The other reason is the size of the file. However, indeed, the one-character surplus is not baneful. Problems occur when the Excel database contains several million records.
Yes, there are some like this. Just think about the external data sources and Power Query output. In this case, the size increase can even be 5% – 10%. We don’t have to depict the harmful effects of this. Use the TRIM() formula and guarantee that the list will be clean.
#13 – Insert text after specific nth characters
Using some Excel functions, we can resolve that we insert some characters in front of or behind a given string. The problem starts when we perform this operation on an Excel database.
By choosing the ‘Text Tools’ option, we can manipulate massive data sets in seconds! However, executing this task manually is the real challenge if you use simple Excel formulas.
From the Excel string manipulation formulas we have to emphasize the SEARCH(), FIND(), MID(), LEFT(), RIGHT() functions.
Now imagine that comfortable situation where you don’t have to create endless formulas ever again! Instead, start the functions that you can see in the picture.
#14 – Delete the text after the nth character
The following data cleansing task is a real threat to Excel users. Let’s stay a little more with the string manipulation functions. Opposite to the previous paragraph here, we don’t insert the characters but remove them.
At this point, all people who are good at Excel would say the following sentence: Let’s cut the characters from the front and back. What if we have to do this from the middle of the text or starting from the fifth character?
Probably this is the moment when the average user would throw the keyboard from the desk.
Please try the remove by position function; it is a very effective working tool. Then, look through the list. The result will quickly restore your blood pressure.
#15 – Remove special characters from a text
Finally, let’s see the special characters. We distinguish three different types. The first is the non-printable characters, the second is the alpha characters, and the third is the numerical data. The tools seen in the picture can remove only one type of character from the text.
Imagine how useful can be this Excel application if we have to cleanse a database containing phone numbers. The cells have numbers and other characters also.

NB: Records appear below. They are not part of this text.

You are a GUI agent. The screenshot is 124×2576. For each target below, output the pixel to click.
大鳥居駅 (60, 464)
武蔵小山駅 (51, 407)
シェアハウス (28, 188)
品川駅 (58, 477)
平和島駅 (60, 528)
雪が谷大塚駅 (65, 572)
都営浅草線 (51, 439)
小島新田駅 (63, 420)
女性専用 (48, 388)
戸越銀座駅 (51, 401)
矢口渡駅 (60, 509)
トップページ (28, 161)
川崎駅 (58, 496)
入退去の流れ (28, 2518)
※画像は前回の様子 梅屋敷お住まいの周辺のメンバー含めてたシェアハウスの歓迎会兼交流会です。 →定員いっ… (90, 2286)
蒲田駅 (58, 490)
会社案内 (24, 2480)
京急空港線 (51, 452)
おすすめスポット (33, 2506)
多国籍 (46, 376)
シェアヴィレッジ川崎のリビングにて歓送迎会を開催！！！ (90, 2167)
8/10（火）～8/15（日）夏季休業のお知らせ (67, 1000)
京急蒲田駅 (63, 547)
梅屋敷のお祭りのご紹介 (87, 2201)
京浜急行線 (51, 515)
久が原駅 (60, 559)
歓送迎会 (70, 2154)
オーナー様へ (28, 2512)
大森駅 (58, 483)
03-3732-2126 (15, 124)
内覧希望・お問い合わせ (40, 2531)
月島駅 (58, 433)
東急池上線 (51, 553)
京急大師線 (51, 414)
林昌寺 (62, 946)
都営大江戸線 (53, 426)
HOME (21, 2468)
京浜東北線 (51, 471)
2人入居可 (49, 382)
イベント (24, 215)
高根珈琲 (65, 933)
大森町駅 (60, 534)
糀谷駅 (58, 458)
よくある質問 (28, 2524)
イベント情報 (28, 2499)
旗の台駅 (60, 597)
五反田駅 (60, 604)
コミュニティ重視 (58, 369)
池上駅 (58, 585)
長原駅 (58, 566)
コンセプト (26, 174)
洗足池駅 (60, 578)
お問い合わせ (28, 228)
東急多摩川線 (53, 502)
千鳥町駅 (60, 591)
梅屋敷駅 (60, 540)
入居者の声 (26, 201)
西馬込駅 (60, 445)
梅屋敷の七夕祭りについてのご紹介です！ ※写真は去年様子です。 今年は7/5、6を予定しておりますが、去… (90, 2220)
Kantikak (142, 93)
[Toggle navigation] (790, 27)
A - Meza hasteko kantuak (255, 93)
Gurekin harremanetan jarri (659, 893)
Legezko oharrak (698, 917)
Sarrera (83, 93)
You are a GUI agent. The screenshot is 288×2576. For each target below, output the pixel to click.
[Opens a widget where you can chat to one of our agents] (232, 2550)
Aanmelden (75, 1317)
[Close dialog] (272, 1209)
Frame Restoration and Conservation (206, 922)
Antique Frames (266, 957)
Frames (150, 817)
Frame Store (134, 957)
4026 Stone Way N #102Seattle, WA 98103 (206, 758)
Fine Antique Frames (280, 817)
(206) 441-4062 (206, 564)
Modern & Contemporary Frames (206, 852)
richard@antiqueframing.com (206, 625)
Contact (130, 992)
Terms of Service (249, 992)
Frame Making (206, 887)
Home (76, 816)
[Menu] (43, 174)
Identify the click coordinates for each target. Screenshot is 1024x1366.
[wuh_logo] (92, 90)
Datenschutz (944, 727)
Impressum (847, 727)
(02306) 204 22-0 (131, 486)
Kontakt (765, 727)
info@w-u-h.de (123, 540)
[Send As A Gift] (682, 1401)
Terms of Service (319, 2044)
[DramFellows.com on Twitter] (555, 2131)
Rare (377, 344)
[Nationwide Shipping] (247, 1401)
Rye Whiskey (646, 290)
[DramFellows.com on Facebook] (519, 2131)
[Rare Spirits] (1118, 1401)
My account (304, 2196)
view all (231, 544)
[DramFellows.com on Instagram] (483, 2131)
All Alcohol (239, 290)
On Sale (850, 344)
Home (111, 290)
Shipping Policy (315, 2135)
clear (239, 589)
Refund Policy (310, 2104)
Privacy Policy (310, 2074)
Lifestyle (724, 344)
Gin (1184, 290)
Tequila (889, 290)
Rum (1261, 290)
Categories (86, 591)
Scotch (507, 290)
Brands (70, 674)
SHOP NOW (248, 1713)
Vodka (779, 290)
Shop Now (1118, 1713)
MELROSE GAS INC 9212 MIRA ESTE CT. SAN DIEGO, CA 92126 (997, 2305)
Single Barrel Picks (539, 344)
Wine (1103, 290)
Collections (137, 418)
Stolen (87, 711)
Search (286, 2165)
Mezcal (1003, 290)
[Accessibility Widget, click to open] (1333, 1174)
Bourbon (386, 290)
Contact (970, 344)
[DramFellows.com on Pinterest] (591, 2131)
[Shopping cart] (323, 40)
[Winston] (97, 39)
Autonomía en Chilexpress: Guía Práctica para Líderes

Let’s say we need data that only can contain numbers. And the list of phone numbers has five thousand rows. What do you think about how long would it take to remove the hyphens and other non-numerical characters? It takes too long, only thinking about it! Use Excel and automated data cleaning functions! The execution time narrows down to seconds. It looks great!
Final Thoughts: Use Effective methods to Clean Data in Excel
Let’s summarize what we have learned today! We have introduced the most important text transformations and their field of use. The free data cleansing add-in will take a lot of weight off your shoulders. If you would like to increase your knowledge of Excel, visit the well-known Excel forums.
There is no shame in learning from professionals. That’s what we have done in the early days. However, excel string manipulation functions are a huge subject that needs time and attention. As we can see from the article, Excel offers many possibilities to improve data quality.
Some functions we made with VBA macros, you should check these out closely. We hope that you will create a flawless analysis with the help of the introduced data cleansing techniques.